OUTPUT FILES         top

       None.

EXTENDED DESCRIPTION         top

       None.

EXIT STATUS         top

       If the trap name or number is invalid, a non-zero exit status
       shall be returned; otherwise, zero shall be returned. For both
       interactive and non-interactive shells, invalid signal names or
       numbers shall not be considered a syntax error and do not cause
       the shell to abort.

CONSEQUENCES OF ERRORS         top

       Default.

       The following sections are informative.

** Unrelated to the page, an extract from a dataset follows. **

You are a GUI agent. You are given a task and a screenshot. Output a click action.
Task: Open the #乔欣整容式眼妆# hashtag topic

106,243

APPLICATION USAGE         top

       None.

EXAMPLES         top

       Write out a list of all traps and actions:

           trap

       Set a trap so the logout utility in the directory referred to by
       the HOME environment variable executes when the shell terminates:

           trap '"$HOME"/logout' EXIT

       or:

           trap '"$HOME"/logout' 0

       Unset traps on INT, QUIT, TERM, and EXIT:

           trap - INT QUIT TERM EXIT

RATIONALE         top

       Implementations may permit lowercase signal names as an extension.
       Implementations may also accept the names with the SIG prefix; no
       known historical shell does so. The trap and kill utilities in
       this volume of POSIX.1‐2017 are now consistent in their omission
       of the SIG prefix for signal names. Some kill implementations do
       not allow the prefix, and kill -l lists the signals without
       prefixes.

       Trapping SIGKILL or SIGSTOP is syntactically accepted by some
       historical implementations, but it has no effect. Portable POSIX
       applications cannot attempt to trap these signals.

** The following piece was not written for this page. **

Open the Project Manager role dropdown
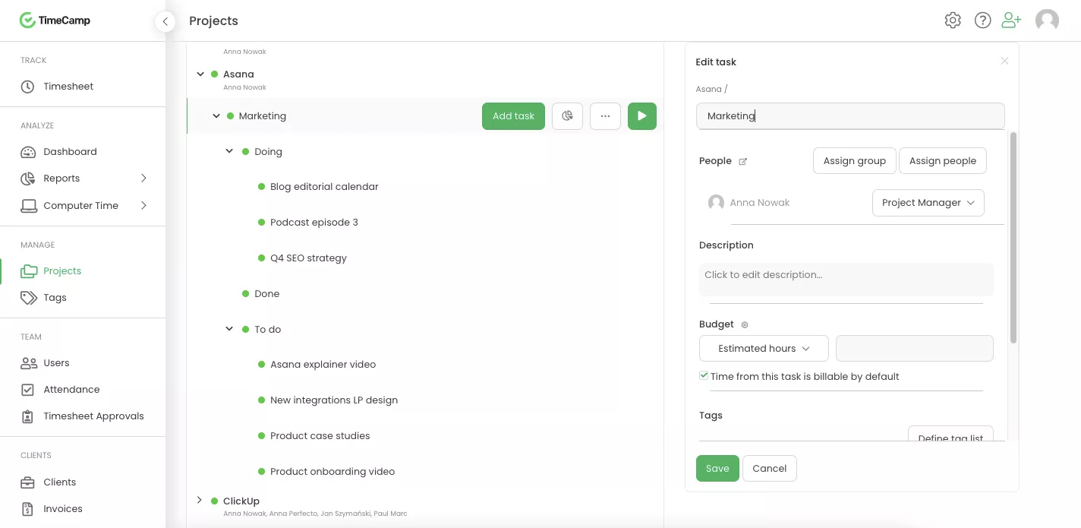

       The output format is not historical practice. Since the output of
       historical trap commands is not portable (because numeric signal
       values are not portable) and had to change to become so, an
       opportunity was taken to format the output in a way that a shell
       script could use to save and then later reuse a trap if it wanted.

       The KornShell uses an ERR trap that is triggered whenever set -e
       would cause an exit. This is allowable as an extension, but was
       not mandated, as other shells have not used it.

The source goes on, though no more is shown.